- **WORK TASK**
Please give back, word for word, each line from the start of the entries through the one in which "Check It Out (22, 495)" is found.

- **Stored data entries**
┄┄┄┄┄┄

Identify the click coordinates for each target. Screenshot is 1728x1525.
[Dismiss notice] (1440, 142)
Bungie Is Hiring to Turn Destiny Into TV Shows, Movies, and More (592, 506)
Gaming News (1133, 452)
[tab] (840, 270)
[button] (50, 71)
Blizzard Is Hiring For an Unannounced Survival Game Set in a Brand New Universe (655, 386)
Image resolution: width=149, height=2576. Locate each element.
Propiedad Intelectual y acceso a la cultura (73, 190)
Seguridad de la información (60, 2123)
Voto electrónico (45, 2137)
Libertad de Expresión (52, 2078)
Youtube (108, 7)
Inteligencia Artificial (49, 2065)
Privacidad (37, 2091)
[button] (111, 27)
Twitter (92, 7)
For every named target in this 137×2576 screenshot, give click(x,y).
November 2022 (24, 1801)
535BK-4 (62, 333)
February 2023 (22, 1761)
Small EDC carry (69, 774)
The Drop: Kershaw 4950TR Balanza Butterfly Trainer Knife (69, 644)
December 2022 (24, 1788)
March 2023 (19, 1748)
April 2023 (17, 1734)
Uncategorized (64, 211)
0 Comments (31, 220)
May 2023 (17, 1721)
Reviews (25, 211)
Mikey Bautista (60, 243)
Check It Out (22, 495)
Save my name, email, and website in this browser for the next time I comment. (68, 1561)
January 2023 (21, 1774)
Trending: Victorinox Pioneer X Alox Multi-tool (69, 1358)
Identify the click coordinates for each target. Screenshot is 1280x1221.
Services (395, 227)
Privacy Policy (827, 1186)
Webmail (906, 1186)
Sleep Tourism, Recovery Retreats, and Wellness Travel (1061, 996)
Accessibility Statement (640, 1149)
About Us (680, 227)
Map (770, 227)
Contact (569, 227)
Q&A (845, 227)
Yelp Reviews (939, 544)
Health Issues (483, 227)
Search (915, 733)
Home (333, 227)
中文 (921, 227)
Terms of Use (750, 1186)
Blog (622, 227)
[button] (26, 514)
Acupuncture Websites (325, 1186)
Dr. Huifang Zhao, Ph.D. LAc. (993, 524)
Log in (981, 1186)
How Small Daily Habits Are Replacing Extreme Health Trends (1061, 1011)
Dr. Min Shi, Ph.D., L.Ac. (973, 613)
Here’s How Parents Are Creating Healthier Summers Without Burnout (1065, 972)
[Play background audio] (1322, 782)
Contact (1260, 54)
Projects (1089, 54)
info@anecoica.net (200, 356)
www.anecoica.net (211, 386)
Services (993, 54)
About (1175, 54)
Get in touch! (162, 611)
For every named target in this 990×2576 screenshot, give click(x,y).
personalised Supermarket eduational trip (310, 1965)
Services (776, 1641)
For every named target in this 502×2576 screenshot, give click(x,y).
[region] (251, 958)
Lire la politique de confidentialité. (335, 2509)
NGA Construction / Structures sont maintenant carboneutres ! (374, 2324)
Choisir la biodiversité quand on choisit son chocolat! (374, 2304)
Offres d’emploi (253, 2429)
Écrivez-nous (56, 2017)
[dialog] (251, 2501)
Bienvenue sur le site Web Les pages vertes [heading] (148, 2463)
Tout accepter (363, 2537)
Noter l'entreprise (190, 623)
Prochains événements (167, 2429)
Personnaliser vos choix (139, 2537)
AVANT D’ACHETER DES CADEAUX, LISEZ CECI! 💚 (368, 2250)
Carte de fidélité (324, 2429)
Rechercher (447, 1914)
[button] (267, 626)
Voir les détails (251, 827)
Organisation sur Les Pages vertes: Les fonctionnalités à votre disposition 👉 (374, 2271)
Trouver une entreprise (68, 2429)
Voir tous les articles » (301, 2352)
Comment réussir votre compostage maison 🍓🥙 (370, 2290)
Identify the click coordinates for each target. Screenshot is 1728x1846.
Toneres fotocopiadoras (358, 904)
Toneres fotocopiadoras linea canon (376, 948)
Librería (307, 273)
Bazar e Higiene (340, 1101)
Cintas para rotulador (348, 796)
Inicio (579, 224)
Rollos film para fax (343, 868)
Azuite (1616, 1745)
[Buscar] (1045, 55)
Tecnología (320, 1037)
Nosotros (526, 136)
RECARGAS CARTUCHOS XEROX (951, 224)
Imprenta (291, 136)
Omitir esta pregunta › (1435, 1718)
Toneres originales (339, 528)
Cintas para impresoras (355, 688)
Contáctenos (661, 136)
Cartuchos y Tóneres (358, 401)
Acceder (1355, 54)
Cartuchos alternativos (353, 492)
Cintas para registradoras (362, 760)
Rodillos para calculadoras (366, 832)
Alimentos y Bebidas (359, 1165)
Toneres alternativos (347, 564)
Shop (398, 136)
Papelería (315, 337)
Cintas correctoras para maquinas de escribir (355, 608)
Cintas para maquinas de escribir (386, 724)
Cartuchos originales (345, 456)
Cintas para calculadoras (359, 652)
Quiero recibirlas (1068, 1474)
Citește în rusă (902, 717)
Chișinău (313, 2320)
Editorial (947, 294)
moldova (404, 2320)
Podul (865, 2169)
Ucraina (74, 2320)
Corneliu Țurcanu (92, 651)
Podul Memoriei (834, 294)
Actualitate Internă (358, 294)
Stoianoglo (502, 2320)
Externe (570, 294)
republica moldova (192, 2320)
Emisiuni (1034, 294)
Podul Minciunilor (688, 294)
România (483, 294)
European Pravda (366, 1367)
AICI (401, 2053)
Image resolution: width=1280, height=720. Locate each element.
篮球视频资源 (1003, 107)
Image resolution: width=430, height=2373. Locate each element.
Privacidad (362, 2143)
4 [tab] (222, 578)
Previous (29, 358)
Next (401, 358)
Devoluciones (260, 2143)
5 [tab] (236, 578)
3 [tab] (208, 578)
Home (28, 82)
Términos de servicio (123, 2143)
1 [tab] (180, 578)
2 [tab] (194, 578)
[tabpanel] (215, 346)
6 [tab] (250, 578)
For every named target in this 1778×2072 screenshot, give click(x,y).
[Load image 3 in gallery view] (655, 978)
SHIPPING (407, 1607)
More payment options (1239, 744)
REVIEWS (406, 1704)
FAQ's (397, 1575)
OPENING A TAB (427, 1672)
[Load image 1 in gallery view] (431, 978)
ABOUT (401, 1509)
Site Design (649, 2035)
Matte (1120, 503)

┄┄┄┄┄┄

- **RESPONSE AREA**
Identify the click coordinates for each target. Screenshot is 1728x1525.
[Dismiss notice] (1440, 142)
Bungie Is Hiring to Turn Destiny Into TV Shows, Movies, and More (592, 506)
Gaming News (1133, 452)
[tab] (840, 270)
[button] (50, 71)
Blizzard Is Hiring For an Unannounced Survival Game Set in a Brand New Universe (655, 386)
Image resolution: width=149, height=2576. Locate each element.
Propiedad Intelectual y acceso a la cultura (73, 190)
Seguridad de la información (60, 2123)
Voto electrónico (45, 2137)
Libertad de Expresión (52, 2078)
Youtube (108, 7)
Inteligencia Artificial (49, 2065)
Privacidad (37, 2091)
[button] (111, 27)
Twitter (92, 7)
For every named target in this 137×2576 screenshot, give click(x,y).
November 2022 (24, 1801)
535BK-4 (62, 333)
February 2023 (22, 1761)
Small EDC carry (69, 774)
The Drop: Kershaw 4950TR Balanza Butterfly Trainer Knife (69, 644)
December 2022 (24, 1788)
March 2023 (19, 1748)
April 2023 (17, 1734)
Uncategorized (64, 211)
0 Comments (31, 220)
May 2023 (17, 1721)
Reviews (25, 211)
Mikey Bautista (60, 243)
Check It Out (22, 495)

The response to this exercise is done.